Many expected the UNC backup center, and maybe even the UNC starting center, to be the other freshman, Grant, but his preseason was shortened by a scary incident in which he fainted at practice. Repeated tests on his heart showed no condition that will end his career, but while awaiting those tests Grant was held out of the first two games, and he didn't play in New York.

A medical redshirt isn't out of the question for Grant, though if he can help the team at all — even for three or four minutes a game — that probably won't happen. In the interim, May has proven to have the conditioning needed to play 30-plus minutes, and the savvy to avoid foul trouble despite his willingness to block shots.

Football: Staff Deserves Scrutiny

John Bunting has said he foresees making no changes on his coaching staff this offseason, but at the same time he said he will examine everything about the UNC football program — starting with himself, and working down to his staff and players — before embarking on spring practice.

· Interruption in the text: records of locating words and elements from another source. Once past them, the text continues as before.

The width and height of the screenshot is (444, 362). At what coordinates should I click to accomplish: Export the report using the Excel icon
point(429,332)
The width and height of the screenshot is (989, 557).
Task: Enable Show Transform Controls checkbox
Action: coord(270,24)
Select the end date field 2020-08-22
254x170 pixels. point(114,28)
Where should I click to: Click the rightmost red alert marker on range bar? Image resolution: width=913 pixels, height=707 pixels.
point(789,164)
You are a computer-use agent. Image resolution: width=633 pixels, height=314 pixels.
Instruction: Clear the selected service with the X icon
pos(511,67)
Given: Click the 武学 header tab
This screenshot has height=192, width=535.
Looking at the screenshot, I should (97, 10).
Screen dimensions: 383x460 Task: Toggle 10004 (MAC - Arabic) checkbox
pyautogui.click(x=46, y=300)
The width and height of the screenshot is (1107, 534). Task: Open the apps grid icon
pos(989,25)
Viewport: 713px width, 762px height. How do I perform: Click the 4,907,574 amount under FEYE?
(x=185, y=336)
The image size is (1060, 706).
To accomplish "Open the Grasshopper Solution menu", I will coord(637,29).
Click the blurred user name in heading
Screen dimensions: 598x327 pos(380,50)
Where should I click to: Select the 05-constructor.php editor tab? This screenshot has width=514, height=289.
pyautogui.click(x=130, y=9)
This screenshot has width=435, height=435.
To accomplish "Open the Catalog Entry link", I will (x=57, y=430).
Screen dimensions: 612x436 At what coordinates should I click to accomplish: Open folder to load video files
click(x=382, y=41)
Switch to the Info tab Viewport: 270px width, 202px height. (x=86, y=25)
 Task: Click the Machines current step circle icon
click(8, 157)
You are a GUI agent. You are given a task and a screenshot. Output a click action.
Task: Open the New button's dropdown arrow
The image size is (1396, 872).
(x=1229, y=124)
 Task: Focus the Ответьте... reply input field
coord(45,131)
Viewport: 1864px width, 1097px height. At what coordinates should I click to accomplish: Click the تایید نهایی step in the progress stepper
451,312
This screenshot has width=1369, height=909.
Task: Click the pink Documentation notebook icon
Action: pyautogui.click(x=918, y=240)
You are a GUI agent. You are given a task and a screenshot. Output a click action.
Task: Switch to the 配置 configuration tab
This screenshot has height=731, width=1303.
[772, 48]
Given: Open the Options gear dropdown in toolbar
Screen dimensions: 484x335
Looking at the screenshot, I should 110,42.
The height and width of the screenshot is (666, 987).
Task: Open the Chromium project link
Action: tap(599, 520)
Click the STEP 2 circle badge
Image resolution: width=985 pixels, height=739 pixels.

If he's serious about that, can he really afford to enter that process bent on keeping his staff intact? It's possible that Dave Huxtable is the best man for defensive coordinator, although you won't hear many UNC fans agree. Bunting knows it was Huxtable who helped turn journeyman outside linebacker David Thornton into an NFL draft pick in 2001, but Huxtable was unable to do the same — or even come close — with this season's version of Thornton, Malcolm Stewart.

The 2002 UNC defense was among the worst defenses in program history. Youth had a lot to do with that, and a lack of talent had a lot to do with that, but Bunting should at least be open to the possibility that Huxtable had something to do with that, too. Bunting elevated Huxtable to coordinator after last season's guy, Jon Tenuta, fled for Georgia Tech. Huxtable had been a defensive coordinator before, at Georgia Tech, where his defenses were in the middle of the ACC pack in terms of points allowed.

Bunting will make the final call on Huxtable and the rest of his staff, and Bunting knows his program and his assistants better than anyone. But UNC fans probably would feel better about his decision if they believed his mind wasn't already made up.